2.1.3 Aspek Kepuasan Kerja
Kepuasan kerja memiliki tiga aspek penting, yaitu Nilai (values),
Kepentingan (importance), dan Persepsi (perception). Nilai, yang
dimaksud oleh Locke (Wijono, 2012) di sini meliputi penghargaan,
aktualisasi diri, dan pertumbuhan; Kepentingan, merupakan cara
seseorang menentukan penempatan nilai tersebut dalam dirinya seara kritis
sehingga terkait kepuasan kerja. Orang tidak hanya membedakan nilai-
nilai yang mereka pegang tetapi kepentingan mereka dalam menempatkan
nilai-nilai tersebut, dan perbedaan-perbedaan tersebut secara kritis yang
dapat menentukan tingkat kepuasan kerja; Persepsi, yang dilakukan oleh
individu atas situasi saat ini dan nilai-nilai yang dianutnya, dapat
menentukan kepuasan kerja. Contoh dari ketiga komponen adalah dua
orang melakukan pekerjaan tetap yang sama dalam rentang waktu yang
sama pula, namun mengalami tingkat kepuasan yang berbeda. (h.120)
Locke (Luthans, 2006) mengatakan bahwa pekerjaan itu sendiri,
gaji, promosi, pengawasan, kelompok kerja, dan kondisi kerja
memengaruhi kepuasan kerja. Gaji yang dimaksud dalam konteks ini
adalah berupa uang. Uang membantu seseorang untuk memenuhi
14
kebutuhan dasar, juga kebutuhan-kebutuhan yang lebih tinggi. Sebagai
benefit dalam pekerjaan, uang tidak terlalu berpengaruh, menurut Luthans,
karena karyawan tidak mengetahui jumlah pasti benefit yang diterima,
juga karena mereka tidak menyadari nilai moneter yang signifikan.

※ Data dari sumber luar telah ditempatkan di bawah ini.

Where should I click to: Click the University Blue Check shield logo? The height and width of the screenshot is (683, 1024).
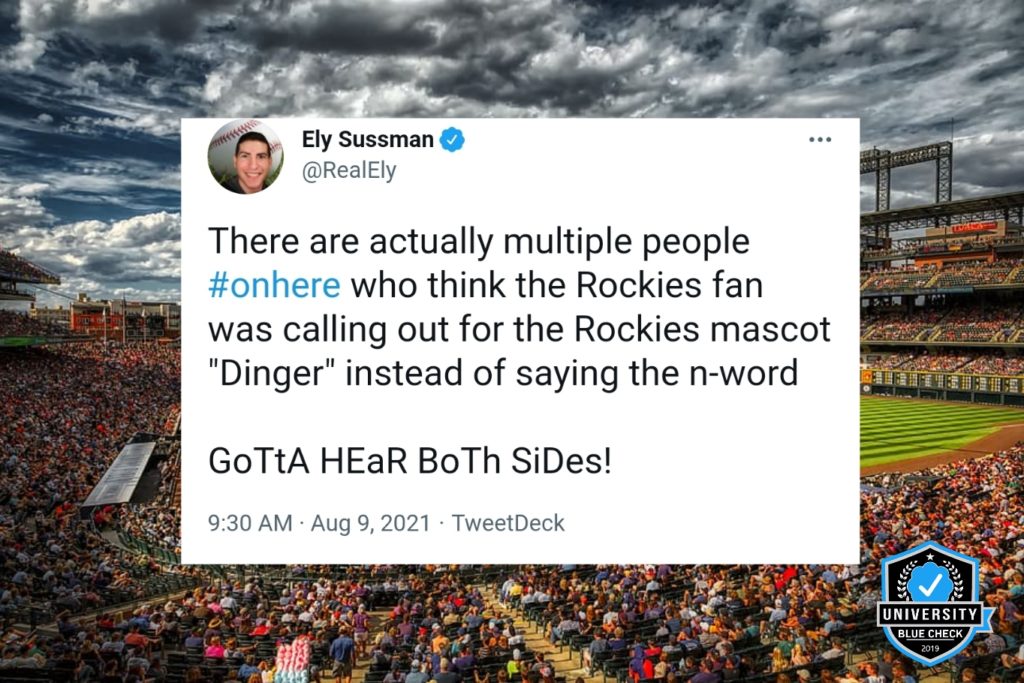point(930,603)
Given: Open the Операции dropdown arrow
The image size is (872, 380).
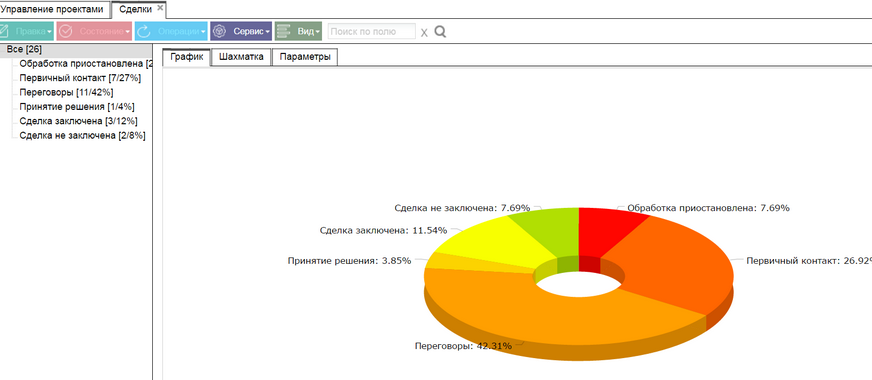Looking at the screenshot, I should point(204,32).
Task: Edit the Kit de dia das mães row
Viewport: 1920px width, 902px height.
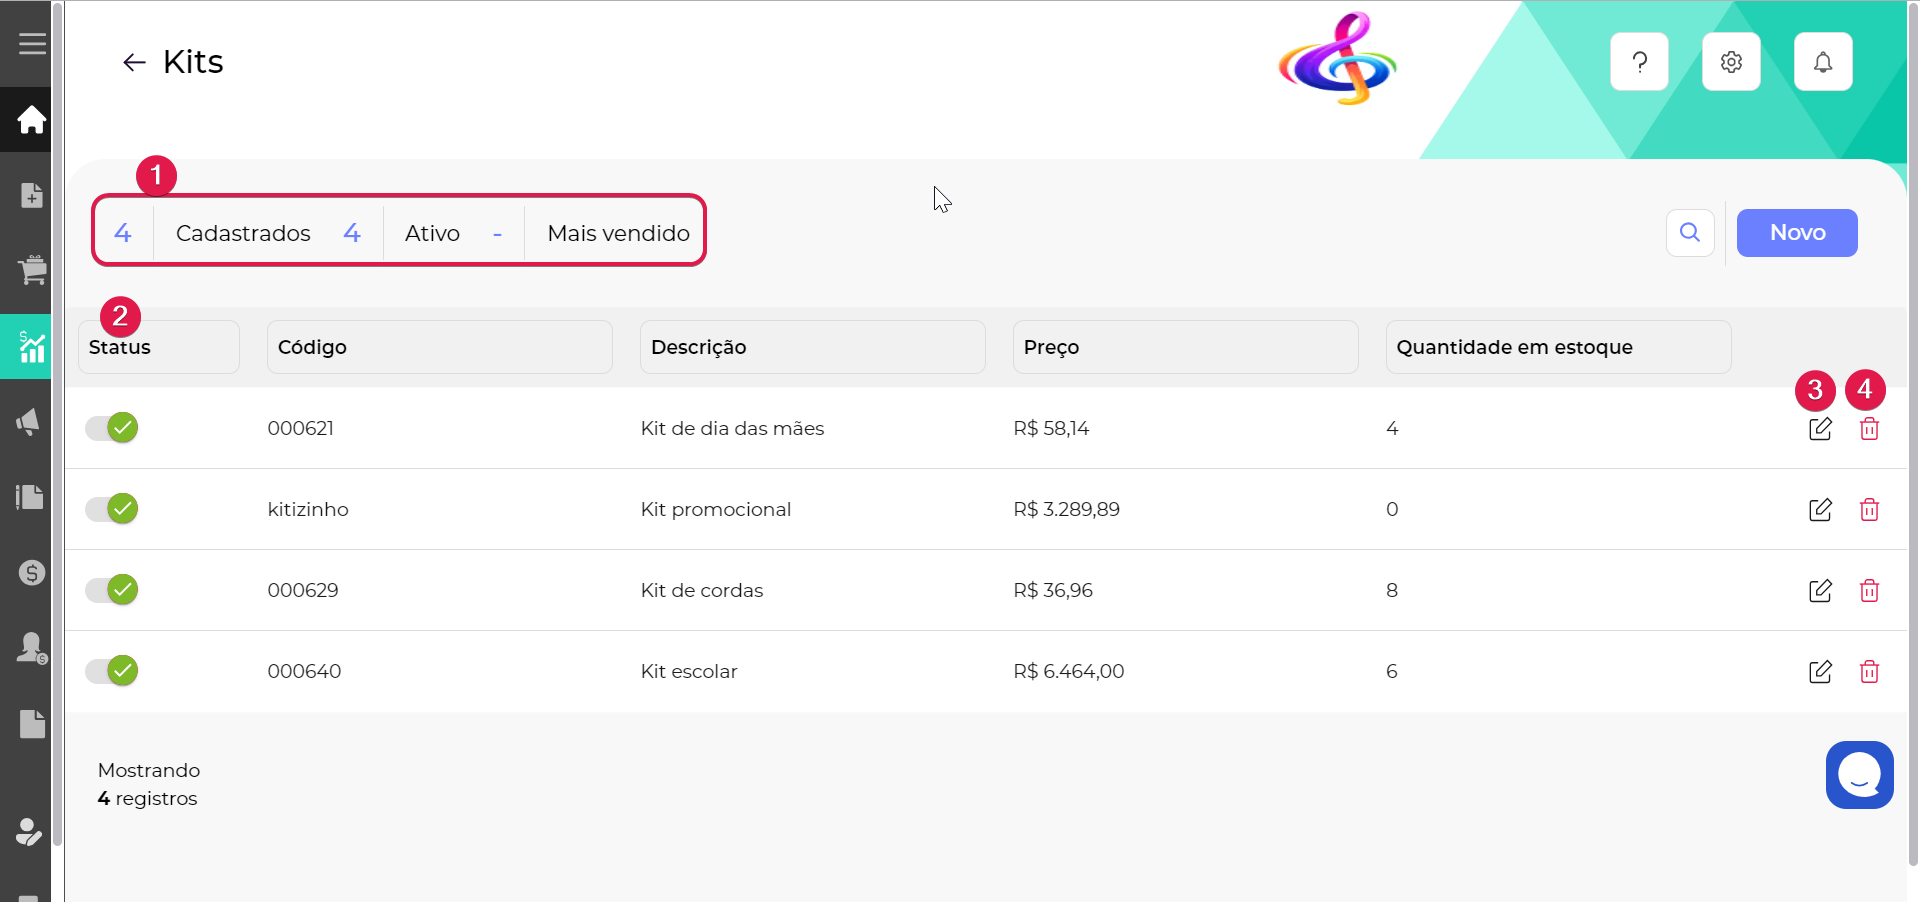Action: pos(1820,429)
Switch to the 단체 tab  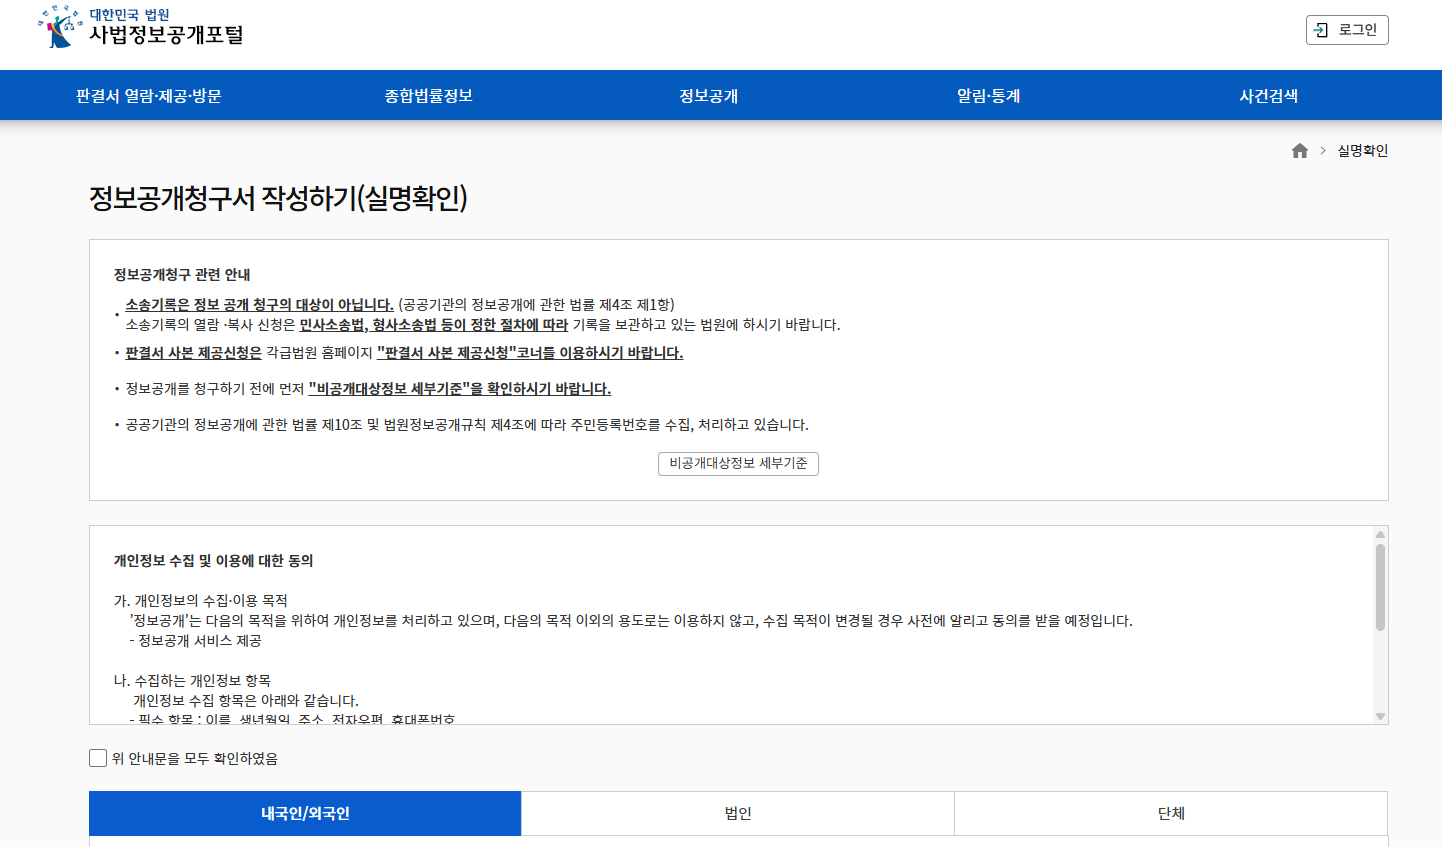[x=1172, y=813]
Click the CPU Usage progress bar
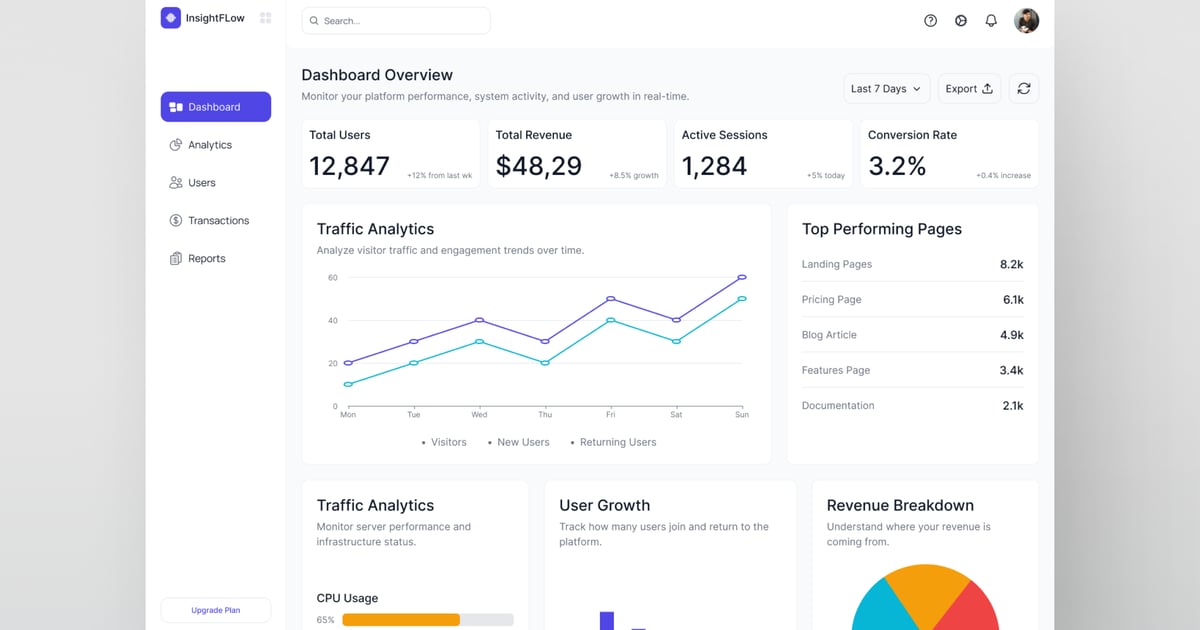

Meskipun begitu, jika benefit yang disediakan bersifat fleksibel (karyawan
bebas untuk memilih atau tidak memilih), maka benefit dapat
memengaruhi kepuasan kerja.
Promosi pernah menjadi faktor penting dalam menunjang
kepuasan kerja. Namun, dalam paradigma baru (Luthans, 2006)
lingkungan kerja yang positif dan kesempatan untuk berkembang secara
intelektual dan memperluas keahlian dasar menjadi lebih penting daripada
kesempatan promosi. Selain itu, terdapat pula supervisi (pengawasan).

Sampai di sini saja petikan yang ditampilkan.